I haven't really asked anyone that knows the official position thus far, just friends who have given me different opinions on possible effects in the future.
Good afternoon,I'm sorry to hear of the situation.Your benefits are determined based on the highest 35 years of employment earnings. The fact that you have a few years of decreased salary before you retire and start social security will not make a significant difference in your benefit amount. Your postponing benefits until you reach full retirement age increases the final benefit by a percentage each month after age 62 that you postpone---and between 62 and 66, that increase amounts to 25% higher benefits than if you took early retirement. This is much more significant that a couple of years of part time employment in the overall schemes of things.I hope you found my answer informative.I wish you the best in 2012.Doug
Doug, just wanted to check the number "35" in your answer. That seems like a longer period than many folks actually work. So, for my circumstance, you're saying thatworking for a lower salary until I'm ready for Medicare coverage (65) shouldn't make any difference in my SS benefits?

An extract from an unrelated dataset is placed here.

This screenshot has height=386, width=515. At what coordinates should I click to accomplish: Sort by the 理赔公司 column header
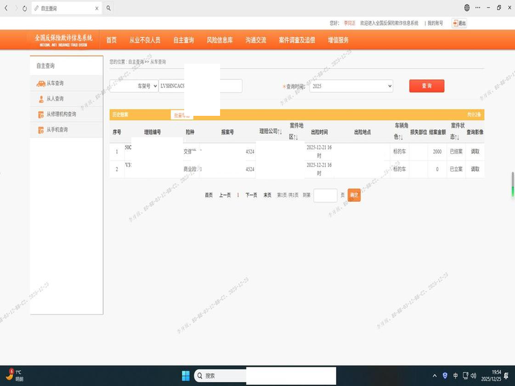coord(270,131)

Susan
Susan, I did not say it made NO difference, I said it will not make a significant difference. And yes, 35 is the correct number of years. 35 working after reaching 18, is only 53 years old---and most folks do work beyond age 53. Take a look at the complex calculations here:
You can even take MediCare at 65 and delay retirement for another 5 years for an even bigger benefit.
For every year you delay past full retirement age--66---you earn an extra 8% increase in your monthly benefit.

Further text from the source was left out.